O cliente também pediu para ver uma infecção usando um exploit, mas esse cenário não poderia ser satisfeito. Os dados coletados a partir do laptop monitorado foram mostrados pelo Alessandro via web.
Prospectando clientes
Em fevereiro de 2014, Luppi dizia ter entrado em contato com a ABIN (Agência Brasileira de Inteligência), o Exército, a Marinha, a Polícia Militar do Distrito Federal e a Procuradoria Geral da República.
Um mês depois, o chefe de operações Giancarlo Russo enviou um e-mail com clientes que também foram prospectados no Brasil, através de reuniões e webinars para demonstrar os produtos. Ele menciona o DRCI (Delegacia de Repressão aos Crimes de Informática) do Rio de Janeiro; a Polícia de São Paulo; e o CIGE (Centro de Instrução de Guerra Eletrônica) do Exército Brasileiro.
Por isso, um empresário brasileiro perguntava à empresa em março:
… nós gostaríamos de saber a posição da HT [Hacking Team] sobre a realização (através da DefenseTech ou não) e continuação (ou não) dos negócios no Brasil em muitos clientes que visitamos, em especial o Exército Brasileiro e a Polícia Federal. Nós também gostaríamos de saber a posição da HT sobre o cliente Polícia Federal quanto à intenção deles de obter uma proposta e comprar diretamente da HT, e se isso já ocorreu.
O contrato com a Polícia Federal aparentemente foi fechado através de outra empresa: a YasNiTech.
Polícia Federal
Isso nos leva aos e-mails de um empresário italiano que se descreve no LinkedIn como “dono e CEO” da YasNiTech. Essa empresa, com sede em São Paulo, é mencionada em planilhas da Hacking Team que citam um acordo no valor de 25.000 euros, fechado em março deste ano.
Antes de fundar a YasNiTech, o empresário era presidente da 9iSP. E desde 2013, ele negociava com a Hacking Team.
Mas um acordo só foi fechado este ano. Em março, o empresário enviou um e-mail para um delegado da Polícia Federal – com domínio @dpf.gov.br – copiando a Hacking Team:
A Proposta vai ser no acordo de 25K BRL/mês por 3 meses com até 10 agentes e todos os softwares necessários para o projeto piloto. Treinamento e suporte ao longo do piloto estão também incluídos. O Hardware, aluguel da rede de anonimato e conexão à internet serão de responsabilidade da PF.
Em maio, depois de problemas com a burocracia brasileira, o empresário esclarece detalhes para o chefe de operações Giancarlo Russo:
A Yasnitech tem um contrato MENSAL de 3 meses com a Polícia Federal de R$ 25 mil/mês a partir da instalação do software. A Yasnitech receberá, nos próximos três meses, um TOTAL de 75 mil reais – a menos que o cliente decida cancelar o projeto piloto após um mês (caso em que eu assumo o risco COMPLETO).

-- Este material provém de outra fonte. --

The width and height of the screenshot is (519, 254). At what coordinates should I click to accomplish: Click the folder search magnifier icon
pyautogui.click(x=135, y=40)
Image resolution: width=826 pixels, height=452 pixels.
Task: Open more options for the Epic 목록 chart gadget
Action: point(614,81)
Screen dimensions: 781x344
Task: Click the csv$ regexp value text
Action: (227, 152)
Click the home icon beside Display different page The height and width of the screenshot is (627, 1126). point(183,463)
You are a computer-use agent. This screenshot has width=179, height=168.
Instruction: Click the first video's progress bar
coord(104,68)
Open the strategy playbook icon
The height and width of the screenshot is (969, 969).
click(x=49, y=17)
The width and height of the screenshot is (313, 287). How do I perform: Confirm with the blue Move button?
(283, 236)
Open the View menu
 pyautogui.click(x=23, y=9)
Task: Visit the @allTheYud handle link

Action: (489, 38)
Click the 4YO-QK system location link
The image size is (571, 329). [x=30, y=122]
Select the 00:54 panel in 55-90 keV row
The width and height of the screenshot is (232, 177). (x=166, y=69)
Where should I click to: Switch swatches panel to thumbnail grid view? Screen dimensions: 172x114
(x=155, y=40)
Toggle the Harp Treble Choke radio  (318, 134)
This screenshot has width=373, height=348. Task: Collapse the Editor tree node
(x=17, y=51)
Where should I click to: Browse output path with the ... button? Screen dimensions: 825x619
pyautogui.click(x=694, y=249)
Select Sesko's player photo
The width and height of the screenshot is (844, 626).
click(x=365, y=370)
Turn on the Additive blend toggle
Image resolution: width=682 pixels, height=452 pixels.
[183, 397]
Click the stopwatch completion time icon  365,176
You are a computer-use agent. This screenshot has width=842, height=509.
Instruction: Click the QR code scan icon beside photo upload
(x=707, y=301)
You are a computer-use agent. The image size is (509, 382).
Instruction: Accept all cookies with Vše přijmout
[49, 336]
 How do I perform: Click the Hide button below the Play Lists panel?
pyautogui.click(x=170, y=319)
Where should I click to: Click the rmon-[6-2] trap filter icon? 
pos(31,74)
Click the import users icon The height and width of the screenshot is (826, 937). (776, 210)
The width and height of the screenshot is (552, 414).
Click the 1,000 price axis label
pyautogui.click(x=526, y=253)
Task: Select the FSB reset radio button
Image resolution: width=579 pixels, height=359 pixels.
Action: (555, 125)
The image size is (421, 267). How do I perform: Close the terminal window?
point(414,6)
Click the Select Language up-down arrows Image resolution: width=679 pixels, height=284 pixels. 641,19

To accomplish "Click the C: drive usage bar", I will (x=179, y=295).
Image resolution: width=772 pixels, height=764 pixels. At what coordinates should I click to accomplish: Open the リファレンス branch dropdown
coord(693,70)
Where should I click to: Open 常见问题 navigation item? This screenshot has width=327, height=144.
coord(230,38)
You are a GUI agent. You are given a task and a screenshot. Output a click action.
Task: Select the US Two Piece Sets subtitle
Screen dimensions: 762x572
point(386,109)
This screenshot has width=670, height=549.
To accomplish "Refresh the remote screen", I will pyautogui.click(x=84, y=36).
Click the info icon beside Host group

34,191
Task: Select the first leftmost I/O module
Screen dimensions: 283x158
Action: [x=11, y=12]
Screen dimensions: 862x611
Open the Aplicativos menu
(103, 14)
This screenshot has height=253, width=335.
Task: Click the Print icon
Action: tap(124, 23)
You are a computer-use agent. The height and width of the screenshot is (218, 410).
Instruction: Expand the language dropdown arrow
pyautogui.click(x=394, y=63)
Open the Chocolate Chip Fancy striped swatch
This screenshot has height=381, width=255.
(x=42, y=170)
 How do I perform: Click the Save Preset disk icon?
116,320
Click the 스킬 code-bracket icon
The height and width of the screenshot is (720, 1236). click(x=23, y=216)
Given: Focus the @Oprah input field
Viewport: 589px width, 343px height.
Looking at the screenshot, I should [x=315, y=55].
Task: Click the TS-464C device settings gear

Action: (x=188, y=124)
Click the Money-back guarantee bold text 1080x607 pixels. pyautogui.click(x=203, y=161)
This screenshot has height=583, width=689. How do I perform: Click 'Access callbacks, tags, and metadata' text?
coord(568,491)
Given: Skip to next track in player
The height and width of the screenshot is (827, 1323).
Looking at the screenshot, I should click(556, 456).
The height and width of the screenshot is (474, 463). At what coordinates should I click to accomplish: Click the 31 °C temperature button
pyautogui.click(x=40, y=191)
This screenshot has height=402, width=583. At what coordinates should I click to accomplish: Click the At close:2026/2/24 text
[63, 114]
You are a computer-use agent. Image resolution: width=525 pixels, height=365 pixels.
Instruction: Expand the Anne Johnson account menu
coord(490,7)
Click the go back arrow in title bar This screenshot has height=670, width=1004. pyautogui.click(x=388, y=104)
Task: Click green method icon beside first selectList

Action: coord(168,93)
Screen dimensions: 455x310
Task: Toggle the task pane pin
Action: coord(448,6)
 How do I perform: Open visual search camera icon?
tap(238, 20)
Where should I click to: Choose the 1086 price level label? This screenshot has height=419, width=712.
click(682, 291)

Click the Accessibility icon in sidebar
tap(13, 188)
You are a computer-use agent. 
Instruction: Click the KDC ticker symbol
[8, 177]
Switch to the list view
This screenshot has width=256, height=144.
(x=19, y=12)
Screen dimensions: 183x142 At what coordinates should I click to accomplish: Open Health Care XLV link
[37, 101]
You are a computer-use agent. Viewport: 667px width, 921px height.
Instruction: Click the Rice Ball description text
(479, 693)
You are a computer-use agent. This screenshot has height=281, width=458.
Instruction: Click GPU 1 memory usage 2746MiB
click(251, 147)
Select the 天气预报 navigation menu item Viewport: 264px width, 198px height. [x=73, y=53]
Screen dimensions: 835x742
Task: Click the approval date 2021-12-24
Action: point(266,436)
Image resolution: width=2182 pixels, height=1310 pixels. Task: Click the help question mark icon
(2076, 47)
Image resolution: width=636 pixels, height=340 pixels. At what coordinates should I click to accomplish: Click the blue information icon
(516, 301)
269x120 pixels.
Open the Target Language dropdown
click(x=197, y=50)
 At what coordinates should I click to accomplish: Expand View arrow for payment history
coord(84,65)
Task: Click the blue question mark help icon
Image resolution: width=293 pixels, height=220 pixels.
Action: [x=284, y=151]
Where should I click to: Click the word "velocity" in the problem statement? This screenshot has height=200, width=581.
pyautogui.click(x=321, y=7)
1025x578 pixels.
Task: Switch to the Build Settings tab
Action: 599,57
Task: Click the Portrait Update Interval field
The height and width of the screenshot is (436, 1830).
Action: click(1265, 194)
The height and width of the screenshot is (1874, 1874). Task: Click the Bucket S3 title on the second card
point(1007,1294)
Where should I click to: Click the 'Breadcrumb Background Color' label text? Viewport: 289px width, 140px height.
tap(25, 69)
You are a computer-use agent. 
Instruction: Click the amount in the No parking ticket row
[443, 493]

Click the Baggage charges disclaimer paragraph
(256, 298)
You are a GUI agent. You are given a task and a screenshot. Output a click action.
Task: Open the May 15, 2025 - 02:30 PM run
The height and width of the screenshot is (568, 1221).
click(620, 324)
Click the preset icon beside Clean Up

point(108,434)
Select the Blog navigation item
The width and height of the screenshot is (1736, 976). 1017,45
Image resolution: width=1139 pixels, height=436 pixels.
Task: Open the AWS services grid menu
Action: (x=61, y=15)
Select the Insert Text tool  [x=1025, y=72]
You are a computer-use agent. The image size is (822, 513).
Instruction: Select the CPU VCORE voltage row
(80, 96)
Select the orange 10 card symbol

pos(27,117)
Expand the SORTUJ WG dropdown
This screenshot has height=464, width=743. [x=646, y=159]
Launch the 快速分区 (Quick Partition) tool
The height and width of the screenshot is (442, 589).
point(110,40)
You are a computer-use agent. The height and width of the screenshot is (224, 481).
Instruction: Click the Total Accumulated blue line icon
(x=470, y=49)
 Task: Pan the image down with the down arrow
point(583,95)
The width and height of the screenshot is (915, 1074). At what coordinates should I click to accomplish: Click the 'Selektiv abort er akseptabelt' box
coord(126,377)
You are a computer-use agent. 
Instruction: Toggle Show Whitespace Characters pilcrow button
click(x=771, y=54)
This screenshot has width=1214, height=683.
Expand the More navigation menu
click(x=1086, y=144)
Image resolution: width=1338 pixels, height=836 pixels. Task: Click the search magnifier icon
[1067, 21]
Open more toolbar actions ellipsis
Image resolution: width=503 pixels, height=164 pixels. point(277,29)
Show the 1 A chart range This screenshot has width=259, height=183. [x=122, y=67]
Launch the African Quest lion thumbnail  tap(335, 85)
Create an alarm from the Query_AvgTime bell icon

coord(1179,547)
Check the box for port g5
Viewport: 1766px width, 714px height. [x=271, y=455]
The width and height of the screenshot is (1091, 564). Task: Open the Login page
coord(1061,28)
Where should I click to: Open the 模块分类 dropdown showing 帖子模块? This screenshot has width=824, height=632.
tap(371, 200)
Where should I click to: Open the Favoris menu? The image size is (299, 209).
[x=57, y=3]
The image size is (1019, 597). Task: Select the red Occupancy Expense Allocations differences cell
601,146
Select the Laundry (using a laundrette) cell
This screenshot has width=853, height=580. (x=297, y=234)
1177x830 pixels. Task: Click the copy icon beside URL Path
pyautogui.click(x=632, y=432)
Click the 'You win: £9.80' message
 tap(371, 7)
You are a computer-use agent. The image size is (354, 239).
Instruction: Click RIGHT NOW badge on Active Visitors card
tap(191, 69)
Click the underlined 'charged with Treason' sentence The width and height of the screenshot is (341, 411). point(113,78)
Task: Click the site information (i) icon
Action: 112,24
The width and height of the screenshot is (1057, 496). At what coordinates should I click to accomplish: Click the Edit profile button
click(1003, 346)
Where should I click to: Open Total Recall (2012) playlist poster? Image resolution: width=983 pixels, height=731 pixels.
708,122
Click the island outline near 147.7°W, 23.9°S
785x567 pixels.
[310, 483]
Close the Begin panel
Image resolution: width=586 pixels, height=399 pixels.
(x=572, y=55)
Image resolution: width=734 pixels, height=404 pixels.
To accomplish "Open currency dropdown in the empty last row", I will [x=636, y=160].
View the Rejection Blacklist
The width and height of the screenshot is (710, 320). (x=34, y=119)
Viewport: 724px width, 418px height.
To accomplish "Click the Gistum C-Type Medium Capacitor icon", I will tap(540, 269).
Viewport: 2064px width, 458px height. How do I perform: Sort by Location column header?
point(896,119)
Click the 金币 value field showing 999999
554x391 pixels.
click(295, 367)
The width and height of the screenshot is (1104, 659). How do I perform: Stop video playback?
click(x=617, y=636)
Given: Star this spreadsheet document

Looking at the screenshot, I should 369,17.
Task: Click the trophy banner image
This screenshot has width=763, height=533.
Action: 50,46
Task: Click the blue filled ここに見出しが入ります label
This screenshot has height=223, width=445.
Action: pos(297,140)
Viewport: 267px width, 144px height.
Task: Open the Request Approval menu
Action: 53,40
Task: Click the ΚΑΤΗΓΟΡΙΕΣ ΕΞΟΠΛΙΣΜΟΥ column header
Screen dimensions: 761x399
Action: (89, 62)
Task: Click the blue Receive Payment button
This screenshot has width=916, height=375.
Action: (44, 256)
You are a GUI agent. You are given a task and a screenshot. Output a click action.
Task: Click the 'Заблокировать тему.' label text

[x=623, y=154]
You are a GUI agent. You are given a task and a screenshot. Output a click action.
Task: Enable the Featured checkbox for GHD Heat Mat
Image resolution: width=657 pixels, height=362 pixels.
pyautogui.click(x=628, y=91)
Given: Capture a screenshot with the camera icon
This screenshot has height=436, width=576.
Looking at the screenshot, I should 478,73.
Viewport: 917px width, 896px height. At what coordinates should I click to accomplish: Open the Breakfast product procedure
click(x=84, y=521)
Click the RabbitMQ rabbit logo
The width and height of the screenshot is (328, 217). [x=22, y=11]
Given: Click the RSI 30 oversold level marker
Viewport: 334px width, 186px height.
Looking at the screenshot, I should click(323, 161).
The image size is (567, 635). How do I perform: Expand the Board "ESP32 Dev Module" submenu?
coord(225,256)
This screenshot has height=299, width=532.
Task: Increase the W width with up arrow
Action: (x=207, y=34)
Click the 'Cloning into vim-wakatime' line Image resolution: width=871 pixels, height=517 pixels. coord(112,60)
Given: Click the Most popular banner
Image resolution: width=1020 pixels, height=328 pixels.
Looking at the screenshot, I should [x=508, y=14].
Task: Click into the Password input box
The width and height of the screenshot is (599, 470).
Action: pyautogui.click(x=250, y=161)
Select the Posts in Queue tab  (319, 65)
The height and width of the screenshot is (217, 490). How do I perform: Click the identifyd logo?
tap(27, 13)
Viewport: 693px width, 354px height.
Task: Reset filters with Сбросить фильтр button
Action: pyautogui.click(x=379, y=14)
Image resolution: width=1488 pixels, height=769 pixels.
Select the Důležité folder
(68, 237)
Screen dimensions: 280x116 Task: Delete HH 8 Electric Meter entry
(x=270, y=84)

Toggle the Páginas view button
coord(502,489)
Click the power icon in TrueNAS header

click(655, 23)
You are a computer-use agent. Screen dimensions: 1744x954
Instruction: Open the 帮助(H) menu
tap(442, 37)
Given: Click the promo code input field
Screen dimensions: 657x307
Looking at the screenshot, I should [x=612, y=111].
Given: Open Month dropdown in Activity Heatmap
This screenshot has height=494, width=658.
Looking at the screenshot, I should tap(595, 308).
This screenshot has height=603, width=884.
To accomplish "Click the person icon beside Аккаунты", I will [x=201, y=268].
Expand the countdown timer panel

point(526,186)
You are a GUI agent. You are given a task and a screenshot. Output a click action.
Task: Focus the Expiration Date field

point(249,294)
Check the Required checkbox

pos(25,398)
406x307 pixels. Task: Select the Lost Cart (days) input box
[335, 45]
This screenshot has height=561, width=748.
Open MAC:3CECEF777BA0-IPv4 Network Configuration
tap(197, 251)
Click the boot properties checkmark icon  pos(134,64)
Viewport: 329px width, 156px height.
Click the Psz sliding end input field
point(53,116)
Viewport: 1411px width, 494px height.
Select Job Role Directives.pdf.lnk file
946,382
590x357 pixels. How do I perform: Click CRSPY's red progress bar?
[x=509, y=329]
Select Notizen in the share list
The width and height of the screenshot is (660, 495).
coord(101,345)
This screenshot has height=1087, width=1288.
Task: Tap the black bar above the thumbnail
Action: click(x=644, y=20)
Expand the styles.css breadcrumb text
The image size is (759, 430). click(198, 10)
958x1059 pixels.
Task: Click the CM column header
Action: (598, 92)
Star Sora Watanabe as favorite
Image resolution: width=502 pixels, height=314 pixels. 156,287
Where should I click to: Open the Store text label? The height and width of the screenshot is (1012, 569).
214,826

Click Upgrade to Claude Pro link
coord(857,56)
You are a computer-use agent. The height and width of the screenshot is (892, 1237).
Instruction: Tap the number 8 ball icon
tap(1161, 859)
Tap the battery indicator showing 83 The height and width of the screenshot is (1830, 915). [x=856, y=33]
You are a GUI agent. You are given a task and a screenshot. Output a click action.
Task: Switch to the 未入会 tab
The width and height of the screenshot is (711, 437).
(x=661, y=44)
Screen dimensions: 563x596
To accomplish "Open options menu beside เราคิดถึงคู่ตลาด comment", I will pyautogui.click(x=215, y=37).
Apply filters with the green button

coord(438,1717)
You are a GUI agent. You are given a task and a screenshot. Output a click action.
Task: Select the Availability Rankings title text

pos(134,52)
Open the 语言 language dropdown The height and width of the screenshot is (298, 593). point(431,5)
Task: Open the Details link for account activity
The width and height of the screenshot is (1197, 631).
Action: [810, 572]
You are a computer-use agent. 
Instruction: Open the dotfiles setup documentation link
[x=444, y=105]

Não há muita dúvida de qual software estamos falando aqui. O recibo menciona a sigla “RCS” (para Remote Control System), e um e-mail recente do empresário diz:
Remote Control System: instalação e treinamento (1 semana) RCS-TR (transporte e acomodação não inclusos)
Remote Control System: suporte no local (4 semanas) RCS-TR (transporte e acomodação não inclusos)
Tudo isso ajuda a entender as planilhas vazadas. Uma delas mostra que a Hacking Team fechou um acordo de € 25.000 com a YasNiTech:
Outra planilha mostra que foi fechado um acordo com a Polícia Federal brasileira no mesmo valor de € 25.000, mas a expectativa era que esse contrato fosse ampliado para € 1,175 milhão no terceiro trimestre. Aparentemente, a PF não fechou contrato diretamente com a Hacking Team – houve um intermediário.
O empresário explica em e-mail que “a PF não quer um contrato internacional. Eles querem um contrato com uma empresa local para prestar suporte. Mesma coisa para a Polícia Civil de São Paulo.”
Isso levanta várias perguntas: a Polícia Federal realmente usou essa ferramenta de invasão e espionagem da Hacking Team? Para quê, exatamente? Outros órgãos públicos estão envolvidos? Entramos em contato com a PF e a YasNiTech, e atualizaremos o post com a resposta.